» GIVEN REQUEST: Can you edit the part of the material that opens with the line containing "At what coordinates should I click to accomplish: Click the Time" and closes with the line containing "Looking at the", changing "product title" to "page heading" and leaving everything else as it is? Return only that part, without the pictures.

» RECORD EXTRACTS:
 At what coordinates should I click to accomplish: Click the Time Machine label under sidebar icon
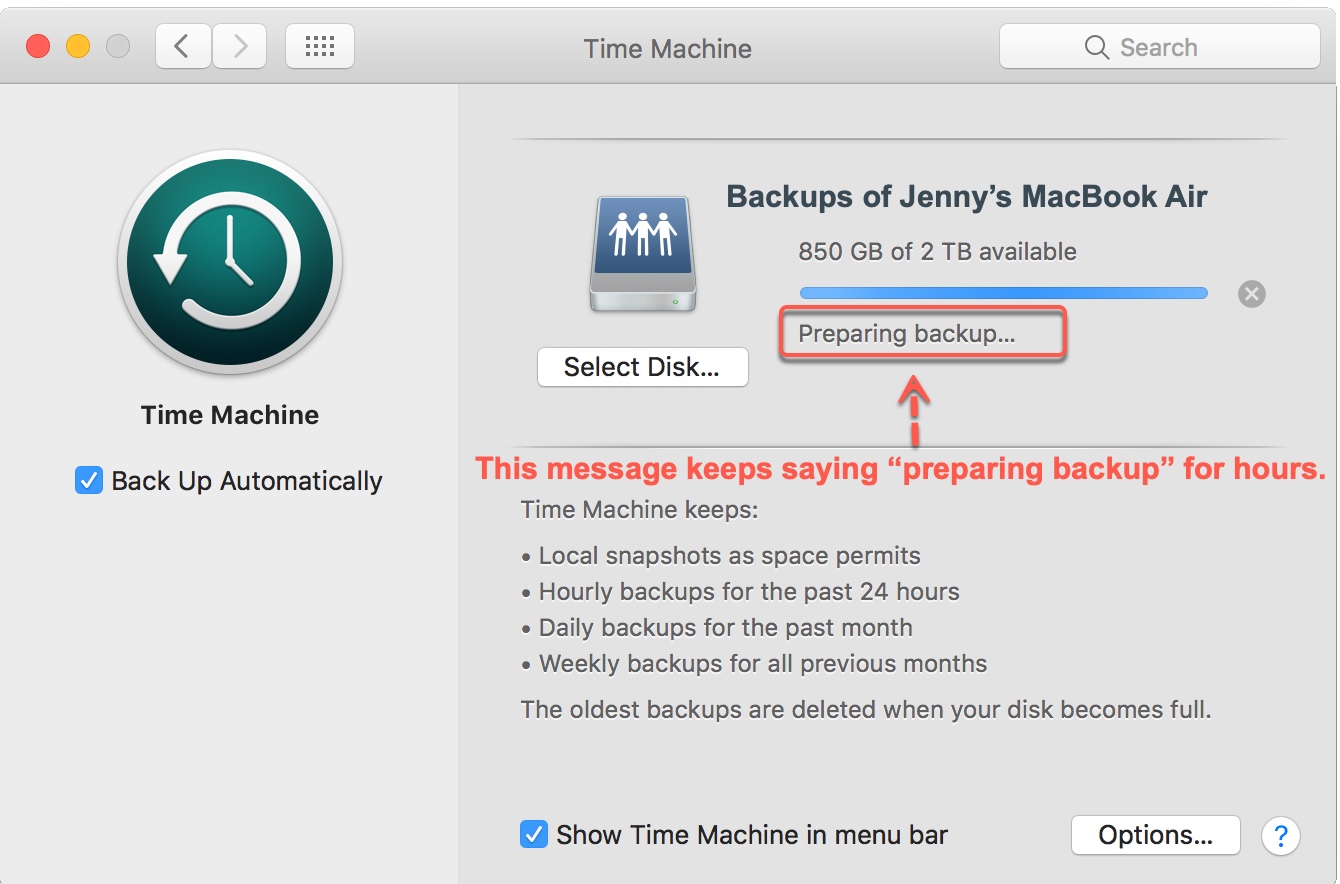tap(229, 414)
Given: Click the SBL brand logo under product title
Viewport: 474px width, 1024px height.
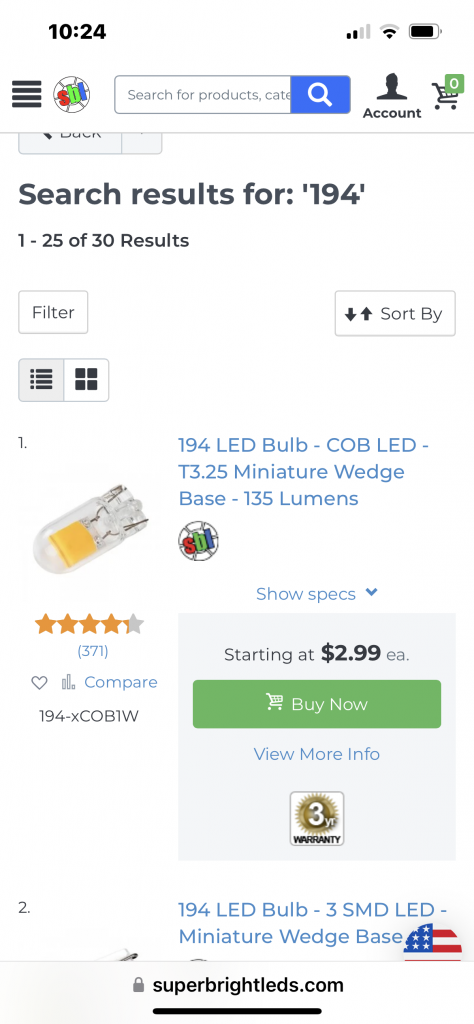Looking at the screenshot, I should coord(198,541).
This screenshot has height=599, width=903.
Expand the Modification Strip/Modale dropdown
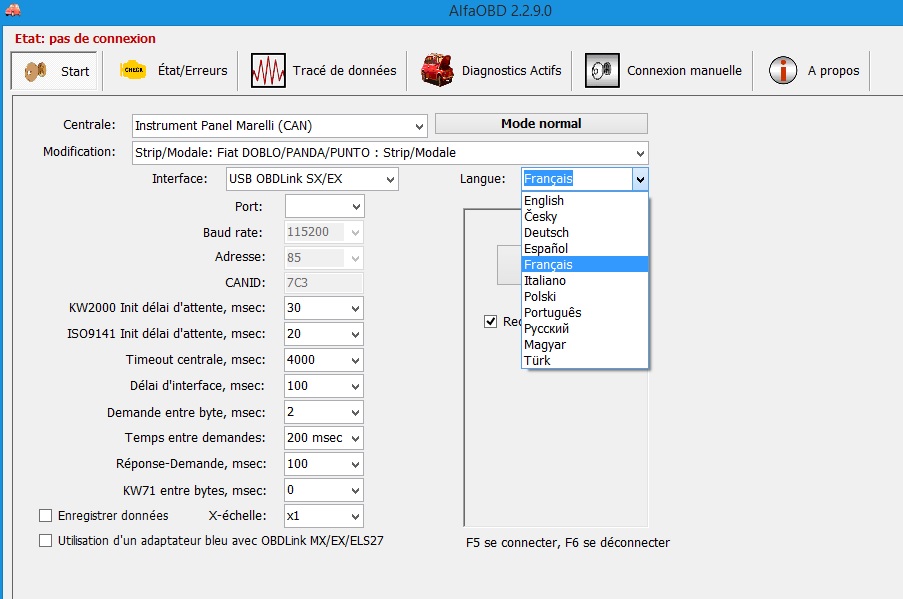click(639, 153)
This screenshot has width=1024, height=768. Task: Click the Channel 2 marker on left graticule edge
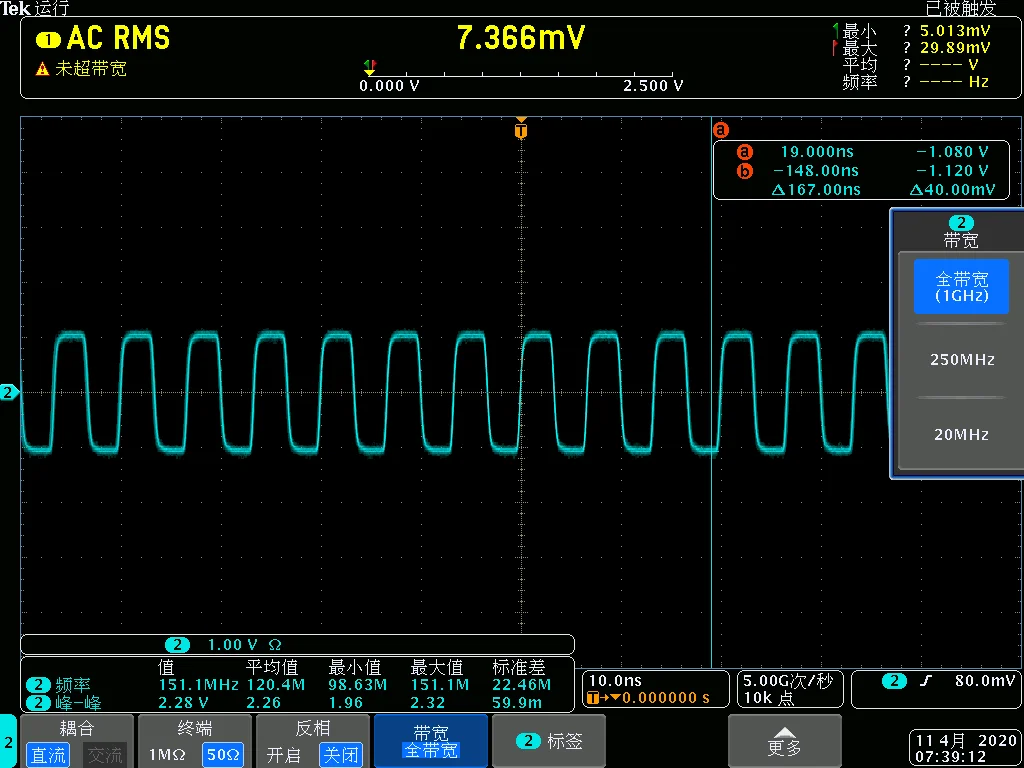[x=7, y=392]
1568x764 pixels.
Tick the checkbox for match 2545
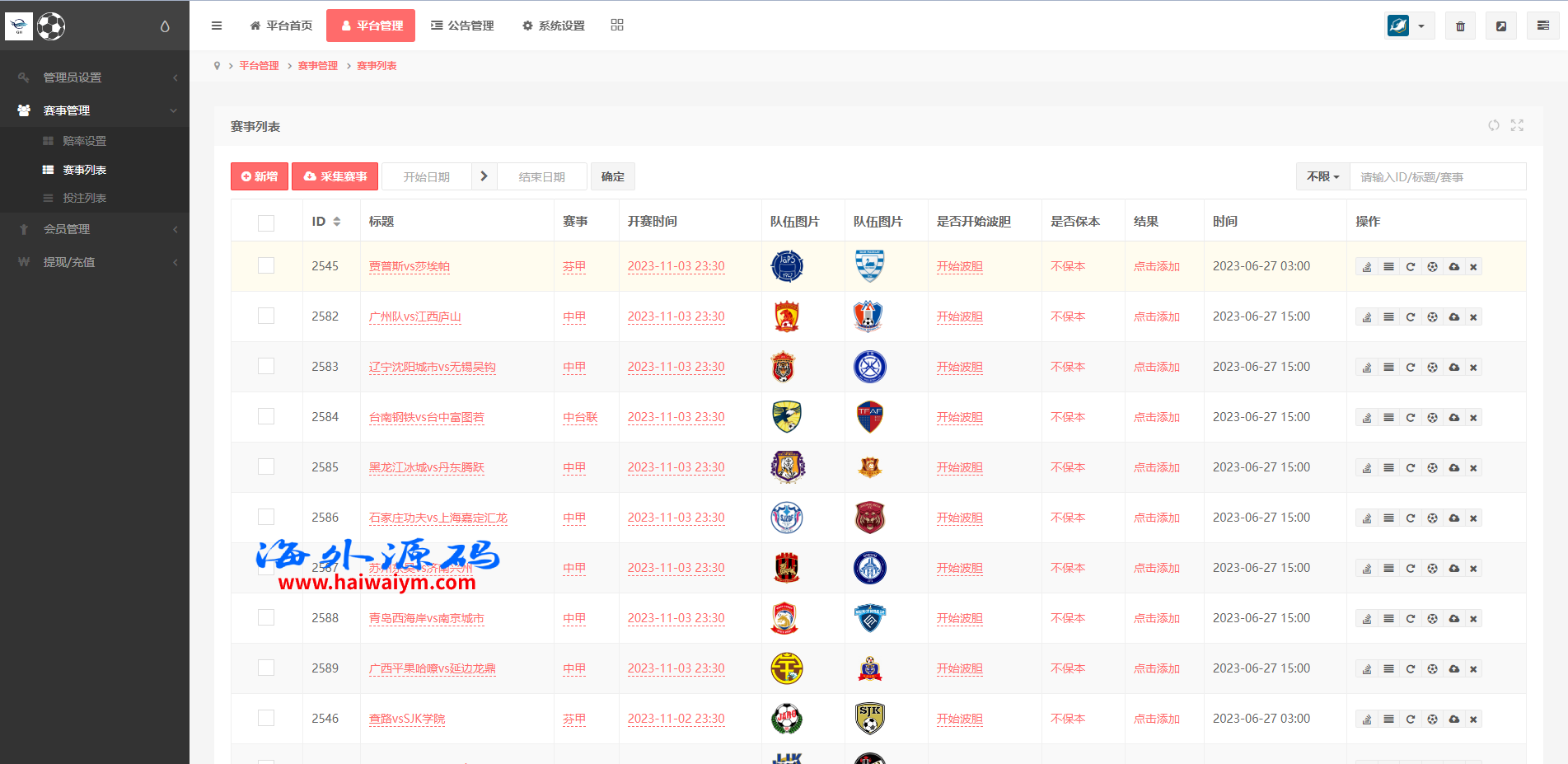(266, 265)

==

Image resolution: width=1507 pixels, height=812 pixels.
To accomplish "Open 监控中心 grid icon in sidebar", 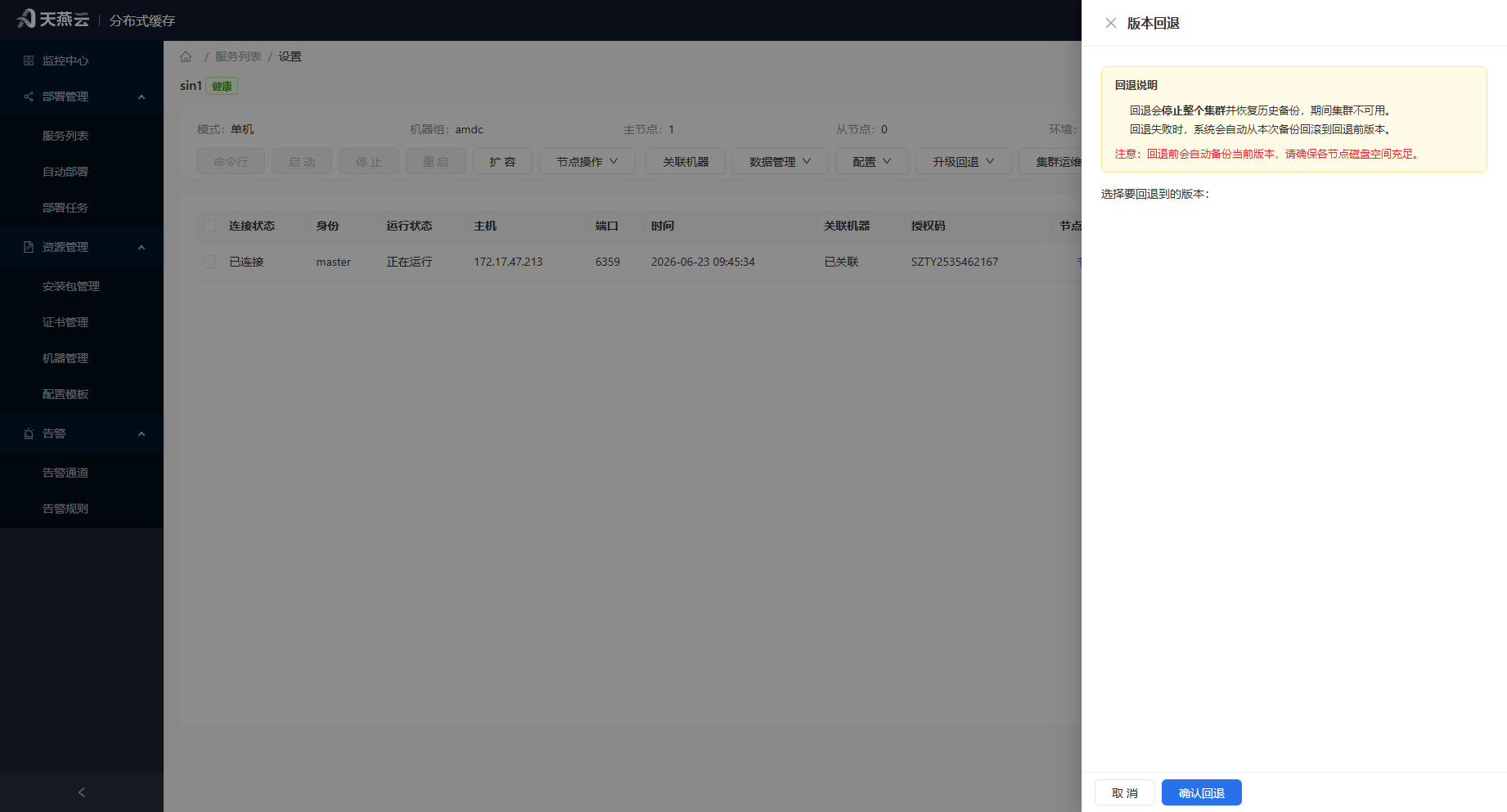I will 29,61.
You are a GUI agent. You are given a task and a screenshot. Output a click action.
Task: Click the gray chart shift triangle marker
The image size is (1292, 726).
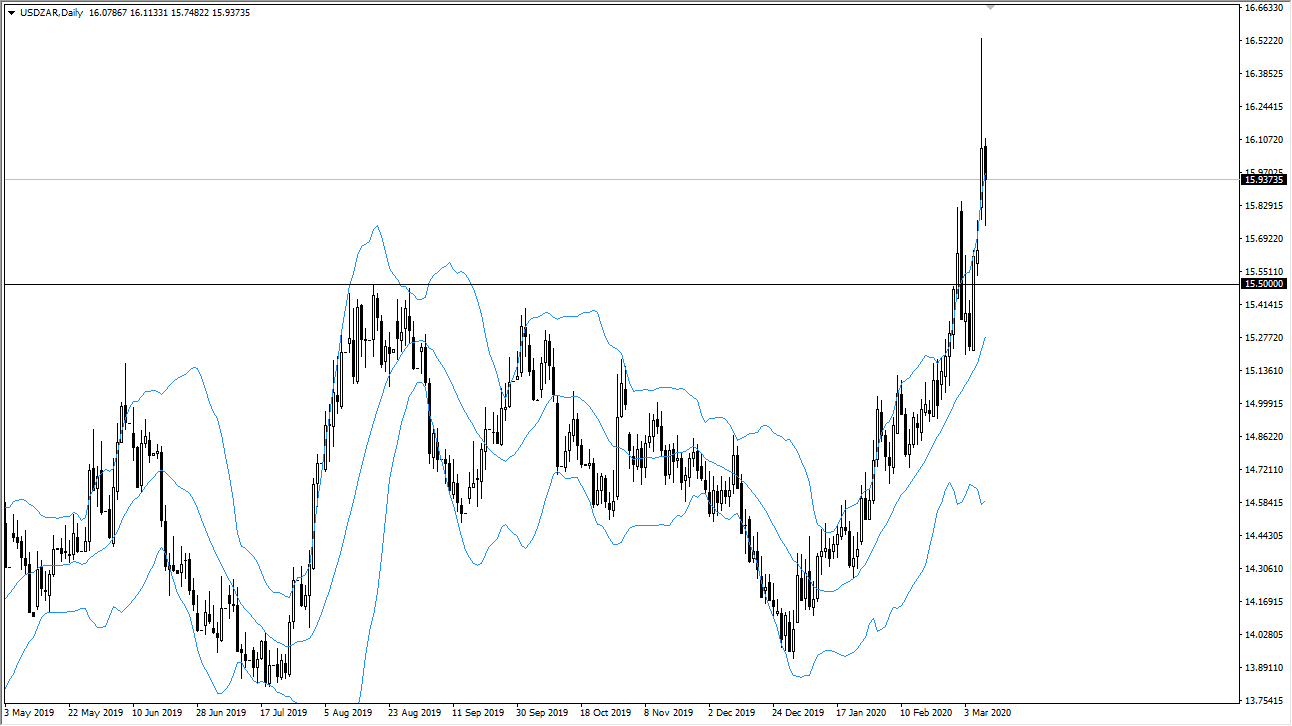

* * *

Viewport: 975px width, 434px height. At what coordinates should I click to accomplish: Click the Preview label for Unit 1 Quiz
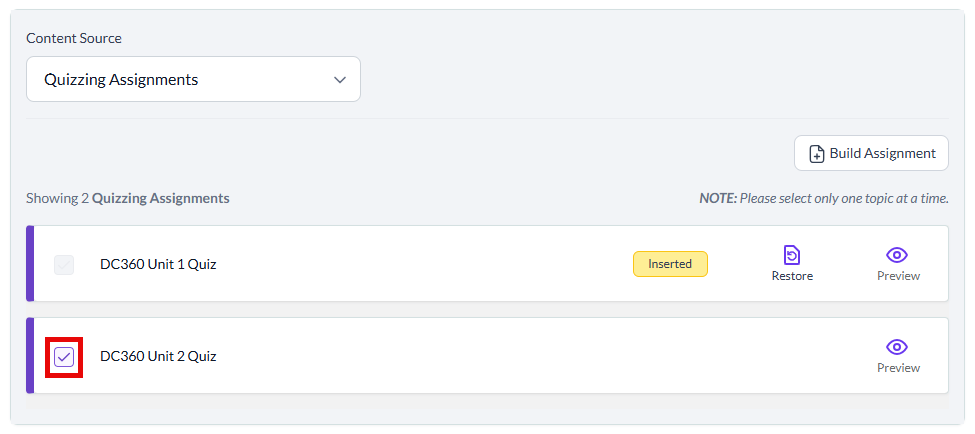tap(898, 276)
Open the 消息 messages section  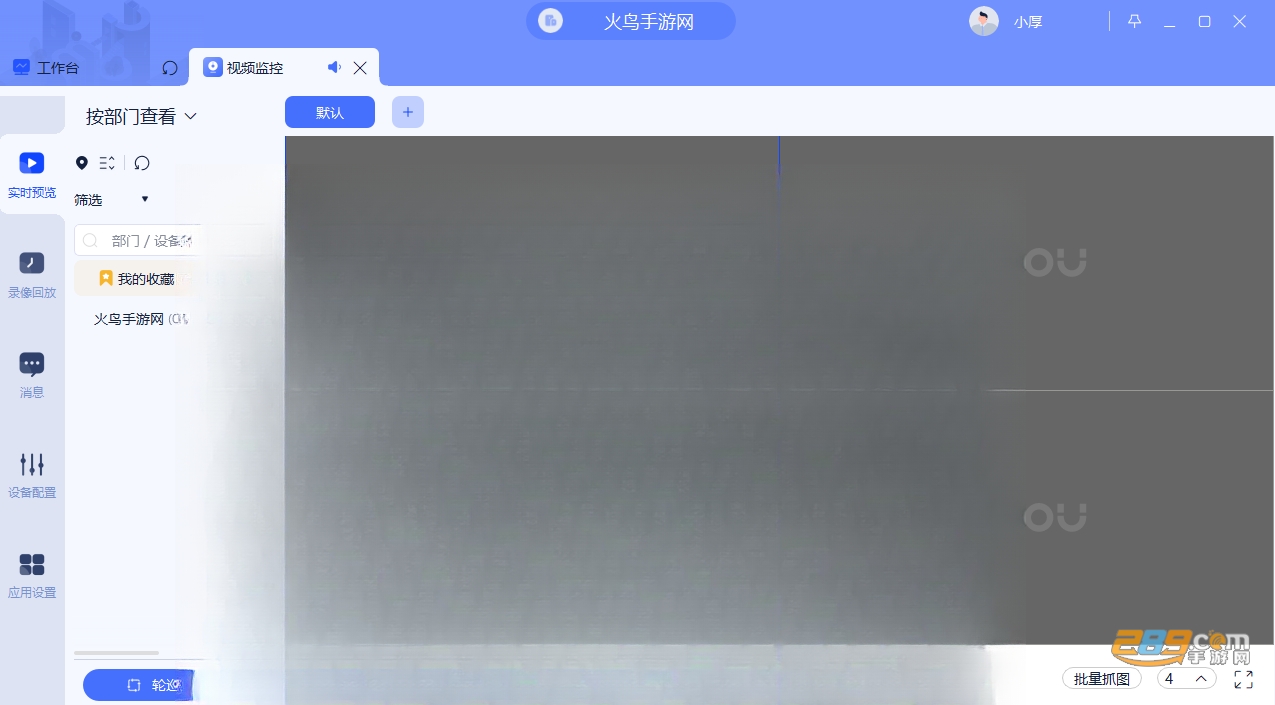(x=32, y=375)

» CORRECT ANSWER:
 At what coordinates should I click to accomplish: Click the Time Machine label under sidebar icon
tap(229, 414)
Given: Click the SBL brand logo under page heading
Viewport: 474px width, 1024px height.
Looking at the screenshot, I should coord(198,541).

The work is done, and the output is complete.